It takes 42 hours to drive from Australia’s northernmost town (Bamaga) to Melbourne, clocking a total of 3,694 kilometres, and covering two of the earth’s climate zones. You’ll pass flourishing rainforest, barren desert, surging mountain ranges, and everything in between. The awesome diversity of our country has led to a variety of housing styles—Queenslanders, Victorian, Edwardian, Art Deco, and more—each with unique designs that suit their environment.
Every house style has a unique type of roof too, chosen to match its style, and to stand firm against the conditions of the local environment—excessive heat, relentless rain, howling tempests, or a combination of all three. There’s lots of different roof materials to choose from in Australia, and in this article, we’ll explore the pros and cons of the most common.
The most common roofing options in Australia
Steel roofing is a popular choice in Australia, and is also cheap to purchase (although extra cost is added after purchasing screws, flashing, and ridge caps). Particular styles can make a property look almost industrial. But it’s also available in a wide range of colours, including red, greys, creams, greens, and blue, allowing you to pick the style that best suits your home.
Steel roofing typically lasts between 20 to 50 years, with a long warranty often included from the manufacturer. It’s one of the most durable roofing materials on the market, able to resist water, extreme temperatures, high winds, mould, insects, and rot. It can also be installed quickly by professionals.

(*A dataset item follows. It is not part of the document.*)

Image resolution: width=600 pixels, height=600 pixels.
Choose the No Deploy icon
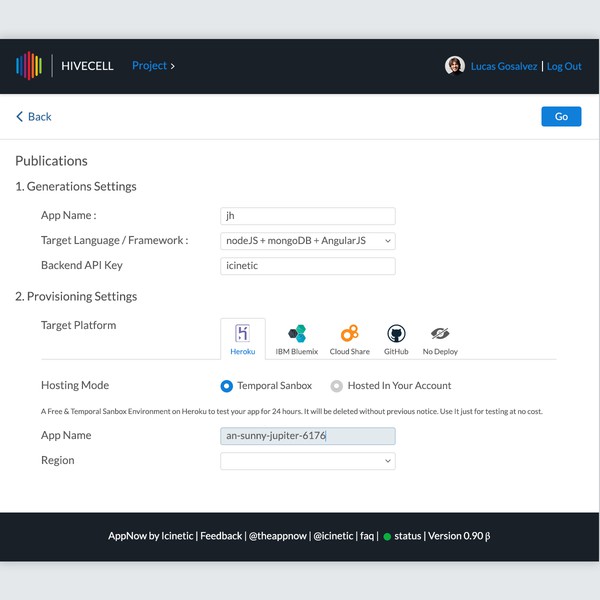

As a hard material, steel can produce a racket during heavy rain. But the sound of rain hitting metal is also soothing for some, perhaps conjuring memories of your childhood home as it’s battered by a tropical storm, heard from underneath a fluffy and safe doona. Storms can pose another problem too—large hailstones can create dents that are costly to fix.
Terracotta roof tiles
Terracotta roof tiles are made from clay, and can add a beautiful, natural look to your home. They usually come in darker colours such as black, greys, browns, and orange, offering a range of styles to match your home.
As with steel, terracotta tiles are a highly durable roof material, lasting up to 50 years before needing to be replaced. They stand up well to extreme weather conditions, but have a tendency to break when something heavy falls on them (e.g. a tree branch). Thankfully, individual terracotta tiles are easily replaced.

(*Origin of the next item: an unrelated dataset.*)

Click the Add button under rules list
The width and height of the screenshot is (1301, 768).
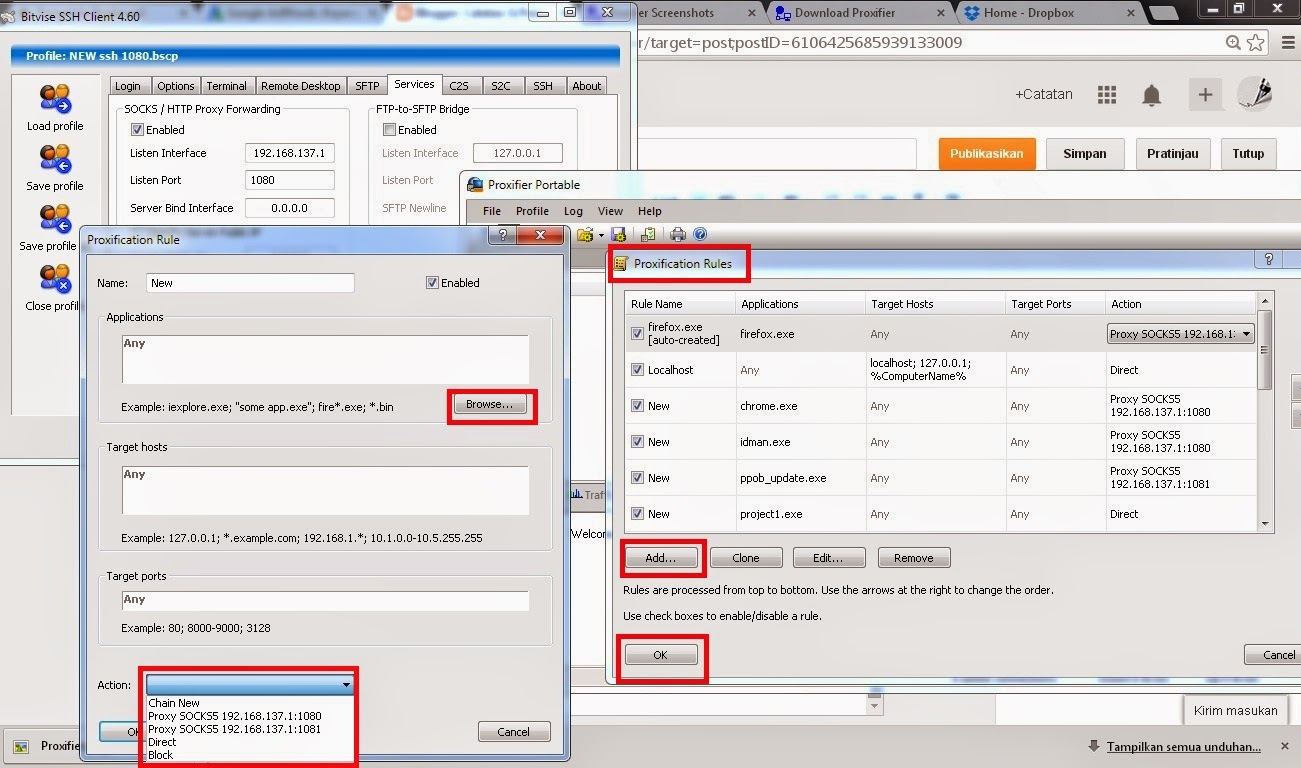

Terracotta is a great insulator, allowing you to save money on utility bills throughout the year. But they’re expensive to purchase, and must be installed by a professional to prevent leaks from occurring (although this is the case for all roof types)1.
Concrete roof tiles
Concrete roof tiles are one of the strongest roofing materials on the market. They can withstand intense rain, hail, wind, and sunshine, usually last up to 50 years, and typically come with a long manufacturer guarantee. Concrete tiles come in a range of designs that mimic natural materials such as wood, slate, and stone—some concrete roofs are stunning. They’re one of the cheaper roofing options too.
Concrete is a good insulator, and can help to bring down your power bills by regulating the temperature of your roof cavity. One downside to concrete is its porous surface, which can eventually cause them to fade and need repainting.
Slate roof tiles
Slate is a type of natural stone, and arguably the most beautiful of roofing materials. It oozes class, and comes in a range of sizes and colours, including black, gray, green, purple, red and green.

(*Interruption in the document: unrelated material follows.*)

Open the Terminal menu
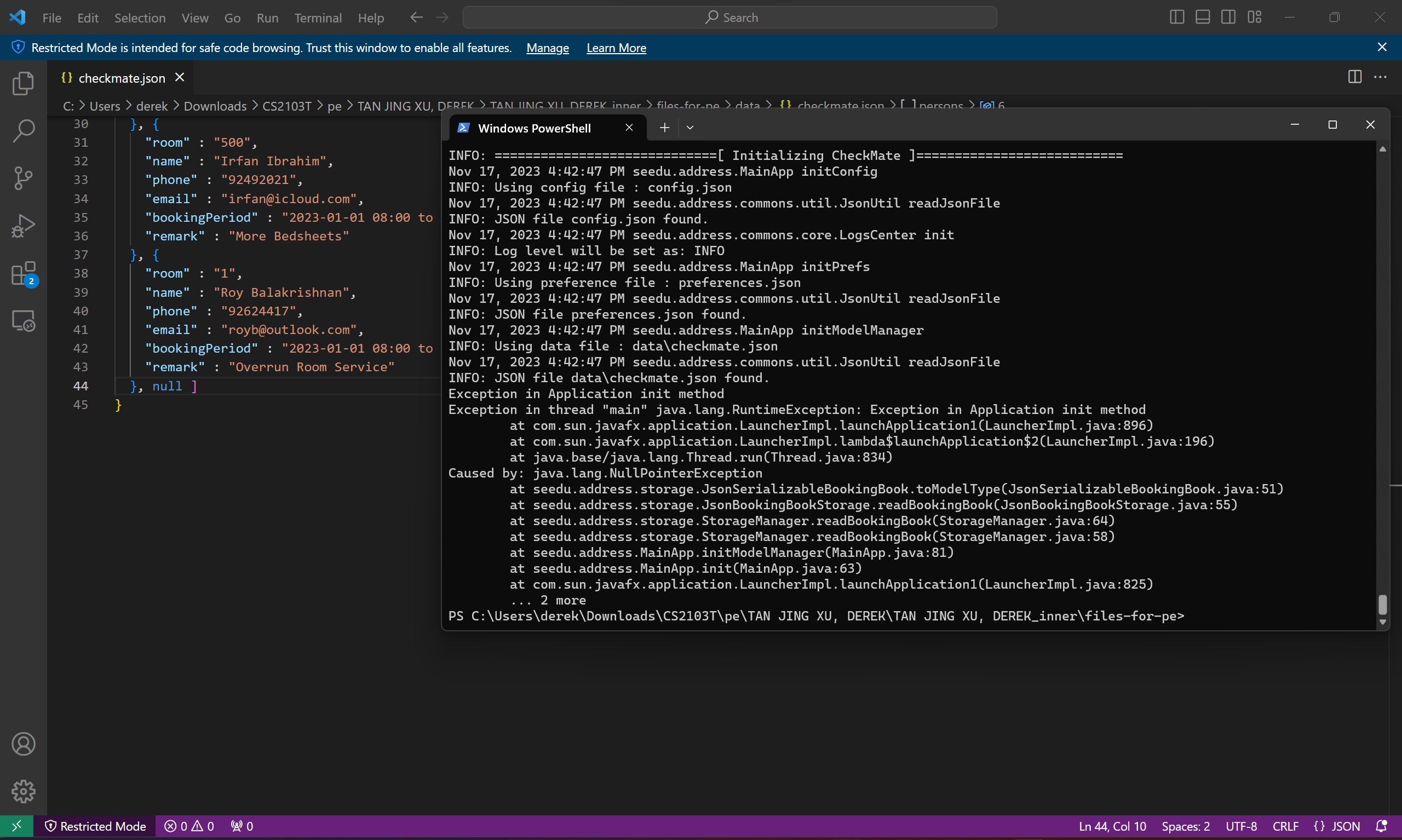This screenshot has width=1402, height=840. click(318, 18)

When installed correctly, slate roofing can last up to 150 years, blowing every other type of material out of the water. But on the other hand, tiles can be easily dislodged by people working on the home, and because they’re produced in batches, it can be nearly impossible to find exact replacements. It’s the most expensive type of roofing material too.
Because it lasts for such a long time, slate is one of the most environmentally friendly roofing materials. It’s also highly energy efficient, keeping your home cooler in summer, and preventing warm air from escaping in winter.
Finally, as a natural stone product, slate is resistant to fire, making it a great choice if you live in an area susceptible to bushfires.